## DOCUMENT EXTRACT

October 14, 2002 Vol. 4, No. 41

Table of Contents:

General News

  • Pledge Break
  • 18-Week Lesson Plan Hell
  • Four Years In The Making!
  • Night and Day, Winter's Tale
  • War's A Brewin'
  • The Novels To Read If You're Only Reading Three

Computer Industry News

  • Craig Reynolds' Technobriefs

Web Site of the Week

  • Ian Shoales, Daniel Dern Finds Arguments

Humor

  • None

Movies

  • White Oleander

Letters

  • Dalton on Iraq, Tech Staffer Wins Nobel (and it isn't Sandler), Big Ass Boat, Yale's Sex Column, Steve and Peggy Coquet View With Alarm

General News

Pledge break

I haven't mentioned it in a while, but I noticed Scot Finnie had a pledge break this week in his newsletter (as well as a plug for this column, thank you very much Scott), so I thought I'd remind you that if even 10% of the 400 people who read this column each week chose to make the voluntary payment for this column, I'd break even instead of losing money on it. Not that I mind spending money for a soapbox. It's like public radio folks; I'll be here whether you join or not, I'll just be happier if you join. Existing members relax. You've done your part. New members: welcome aboard.

## TASK LIST
A. From the newsletter, extract everything from "I haven't mentioned" down to "members: welcome aboard.".
B. In the newsletter, what share of the column's weekly readers would need to make the voluntary payment for the column to break even?

## MATERIAL PROVIDED

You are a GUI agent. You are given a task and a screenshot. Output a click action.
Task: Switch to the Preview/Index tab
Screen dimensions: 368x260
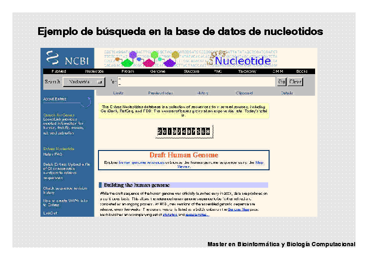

## RESPONSES BY TASK
A.
I haven't mentioned it in a while, but I noticed Scot Finnie had a pledge break this week in his newsletter (as well as a plug for this column, thank you very much Scott), so I thought I'd remind you that if even 10% of the 400 people who read this column each week chose to make the voluntary payment for this column, I'd break even instead of losing money on it. Not that I mind spending money for a soapbox. It's like public radio folks; I'll be here whether you join or not, I'll just be happier if you join. Existing members relax. You've done your part. New members: welcome aboard.

B. 10% of the 400 people who read the column each week.